§ EXERCISE INSTRUCTIONS
(a) List every method name that appears in the forum post about setting modifiedTime in DefaultFetchSchedule, including those in its code lines.
(b) Translate this sentence from the forum post about setting modifiedTime in DefaultFetchSchedule into Spanish: "In particular, in the protocol-file (File.getProtocolOutput) I've added a special case for 304:"
(c) Extend the forum post about setting modifiedTime in DefaultFetchSchedule, beginning after its final sentence.

§ EXCERPT
++++

Re: setting modifiedTime in DefaultFetchSchedule

Posted by Cesare Zavattari <ce...@ctrl-z-bg.org>.

Ciao,
in the meanwhile I've done some other test using nutch 2.1 with
DefaultFetchSchedule where I've put:

modifiedTime = fetchTime;

instead of:

if (modifiedTime <= 0) modifiedTime = fetchTime;

I don't know if this is correct (probably not) but at least 304 seems to be
handled. In particular, in the protocol-file (File.getProtocolOutput) I've
added a special case for 304:

if (code == 304) { // got a not modified response
    return new ProtocolOutput(response.toContent(),
      ProtocolStatusUtils.makeStatus(ProtocolStatusCodes.NOTMODIFIED));
        }

I suppose this is NOT the right solution :-)

++++

§ STORED RECORDS
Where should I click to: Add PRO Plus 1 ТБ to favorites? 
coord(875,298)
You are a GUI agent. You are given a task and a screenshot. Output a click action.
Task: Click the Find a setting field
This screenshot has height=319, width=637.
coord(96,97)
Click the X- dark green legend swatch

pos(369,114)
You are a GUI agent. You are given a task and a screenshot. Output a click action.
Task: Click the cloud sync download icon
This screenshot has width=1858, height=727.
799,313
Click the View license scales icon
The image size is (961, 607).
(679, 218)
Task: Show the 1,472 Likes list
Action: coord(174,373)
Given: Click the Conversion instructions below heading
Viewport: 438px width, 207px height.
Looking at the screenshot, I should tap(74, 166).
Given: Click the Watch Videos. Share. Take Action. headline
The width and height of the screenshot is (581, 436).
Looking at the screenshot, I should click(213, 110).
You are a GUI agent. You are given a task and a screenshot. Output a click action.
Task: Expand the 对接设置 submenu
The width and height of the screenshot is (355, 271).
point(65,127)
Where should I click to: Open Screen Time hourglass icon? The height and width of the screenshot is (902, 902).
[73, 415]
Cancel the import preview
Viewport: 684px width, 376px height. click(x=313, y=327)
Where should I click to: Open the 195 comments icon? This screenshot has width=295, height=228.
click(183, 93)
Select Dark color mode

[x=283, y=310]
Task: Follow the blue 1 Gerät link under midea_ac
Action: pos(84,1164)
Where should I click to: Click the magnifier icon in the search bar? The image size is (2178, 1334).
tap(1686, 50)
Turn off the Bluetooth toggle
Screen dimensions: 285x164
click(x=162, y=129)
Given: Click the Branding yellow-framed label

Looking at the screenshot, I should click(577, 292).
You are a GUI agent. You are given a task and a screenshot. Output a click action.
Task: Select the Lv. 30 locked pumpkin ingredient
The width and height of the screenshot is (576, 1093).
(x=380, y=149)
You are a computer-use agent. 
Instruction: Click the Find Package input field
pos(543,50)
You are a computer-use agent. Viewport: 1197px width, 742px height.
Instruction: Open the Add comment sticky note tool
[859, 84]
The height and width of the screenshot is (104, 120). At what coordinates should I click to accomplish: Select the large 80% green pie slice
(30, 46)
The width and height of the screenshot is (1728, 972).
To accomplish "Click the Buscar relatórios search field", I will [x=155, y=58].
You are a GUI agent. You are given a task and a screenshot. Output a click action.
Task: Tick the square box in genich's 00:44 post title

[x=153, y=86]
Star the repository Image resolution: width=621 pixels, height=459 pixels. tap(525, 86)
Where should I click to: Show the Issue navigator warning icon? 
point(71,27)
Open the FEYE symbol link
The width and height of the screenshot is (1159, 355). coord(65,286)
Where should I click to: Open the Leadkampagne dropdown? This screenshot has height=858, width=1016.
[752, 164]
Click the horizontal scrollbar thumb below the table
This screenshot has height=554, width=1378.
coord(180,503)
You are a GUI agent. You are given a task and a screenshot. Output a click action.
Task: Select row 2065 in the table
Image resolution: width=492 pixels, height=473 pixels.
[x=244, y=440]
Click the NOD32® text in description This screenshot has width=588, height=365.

++++

§ TASK RESPONSES
(a) getProtocolOutput, toContent, makeStatus

(b) En particular, en protocol-file (File.getProtocolOutput) he añadido un caso especial para 304:

(c)
Anyway, this is another problem I have with protocol-file. I have the seed:

file://localhost/tmp/files/

this directory contains a couple of files, aa.txt and bbbbb.txt
If a file is deleted, recrawl, readded, it is ignored. I mean:

./nutch crawl urls -depth 2 -topN 5
rm /tmp/files/bbbbb.txt
./nutch crawl urls -depth 2 -topN 5
echo "saaaszzz" >/tmp/files/bbbbb.txt
./nutch crawl urls -depth 2 -topN 5

...
Skipping file://localhost/tmp/files/bbbbb.txt; different batch id (null)
...

and the dump sticks with

...
baseUrl:        file://localhost/tmp/files/bbbbb.txt
status: 1 (status_unfetched)
...
protocolStatus: EXCEPTION, args=[org.apache.nutch.protocol.file.FileError:
File Error: 404]



what am I doing wrong?

Thanks a lot!




On Thu, Nov 15, 2012 at 7:25 PM, Sebastian Nagel <wastl.nagel@googlemail.com
> wrote:

> Hi Cesare,
>
> hmhh... Good catch!
>
> The modifiedTime is also set in CrawlDbReducer.reduce
> right after FetchSchedule.setFetchSchedule is called and the signature
> hasn't changed compared to the previous fetch, cf. NUTCH-1341.
>
> At a first glance, it looks like the modifiedTime is indeed never set
> with DefaultFetchSchedule.
> I'll have a more detailed look at this and come back soon.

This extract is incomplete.